Mumbai: The decks have been cleared for Reliance Jio to become an IT giant, at least in Maharashtra. This comes after the Bombay High Court upheld the legality of the contract awarded to Jio to provide high-speed internet services to Maharashtra government and all its agencies and for all its projects.
In return, the government has decided to grant ‘waivers’ to Jio for laying down its cables without getting permissions from local authorities. As per this award, Jio would also be free to use any government office – buildings, schools or hospitals etc for enhancing its own connectivity.

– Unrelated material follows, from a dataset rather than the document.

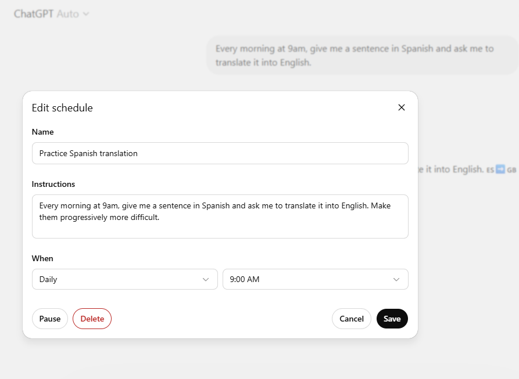Click the ES language flag indicator
This screenshot has width=519, height=379.
(490, 169)
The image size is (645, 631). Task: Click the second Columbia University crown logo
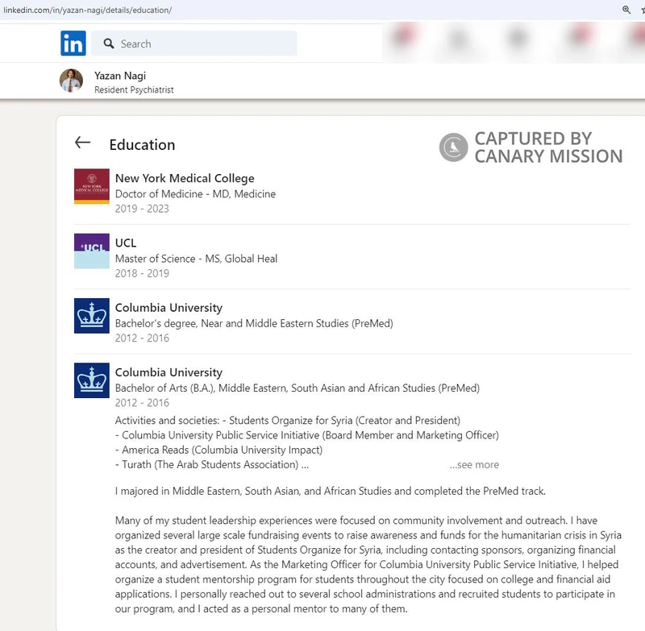click(x=91, y=380)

This award was upheld by a bench of Justices Satyaranjan Dharmadhikari and Gautam Patel while dismissing a plea filed by Bharati Airtel, which opposed the handing over of the contract to Jio.
According to Airtel, the MahaIT, a nodal agency to implement information and communication technology across India, was in search of service providers to provide high-speed internet-based connectivity across Maharashtra with all components: services, effective and stable bandwidth and cost optimisation.

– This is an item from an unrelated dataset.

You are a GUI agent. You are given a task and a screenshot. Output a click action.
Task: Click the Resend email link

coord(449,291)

The project, as pointed out by Airtel, targeted e-governance services to be rendered to citizens (Government to Citizens or G2C; healthcare, subsidies etc) and to various government agencies (Government to Government or G2G; payment consolidation and so on).

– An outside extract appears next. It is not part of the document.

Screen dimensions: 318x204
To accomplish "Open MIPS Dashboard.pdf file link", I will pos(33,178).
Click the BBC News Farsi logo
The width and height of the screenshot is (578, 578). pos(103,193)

In its request for the proposal itself, the MahaIT had stated that it would provide major concessions and benefits in regard to what are usually high-cost elements, particularly the ‘Right of Ways’ (RoW) fees. These are costs that service providers incur while laying cables or lines along or across roads.
Notably, laying cables involves digging up portions of public roads, many of which are vested in different authorities or agencies and then closing, refilling and resurfacing the road.
According to MahaIT’s offer, it decided to provide an across-the-board waiver of RoW fees, and, in addition, access to all roads and government buildings, including those of local bodies, schools, primary health care centres, hospitals, colleges and statutory corporations.
Airtel, while opposing the award argued that these benefits are of ‘tremendous value’ to any service provider. It claimed that these benefits are worth Rs 5000 crore, which is far more than the Rs 900 crore project of providing internet services to the government.
Jio won the award by way of the bids it sent pursuant to the government’s notifications in February 2019. Airtel, too participated in the bidding process, however, in the last phase of the bids, it made a negative bid, which was not accepted by the system and thus, its final phase’s bid was not accepted and Jio won the award.
Accordingly, Airtel argued that the government ought to have accepted its negative bid and if not so, they should have had specified that such negative bids would not be accepted.
Having heard all the contentions, the bench led by Justice Dharmadhikari said, “We are concerned only with the decision-making process. It must be shown to suffer from illegality, perversity, mala fides or unreasonableness This is not demonstrated. In our view, the plea is without merit and thus must fail.”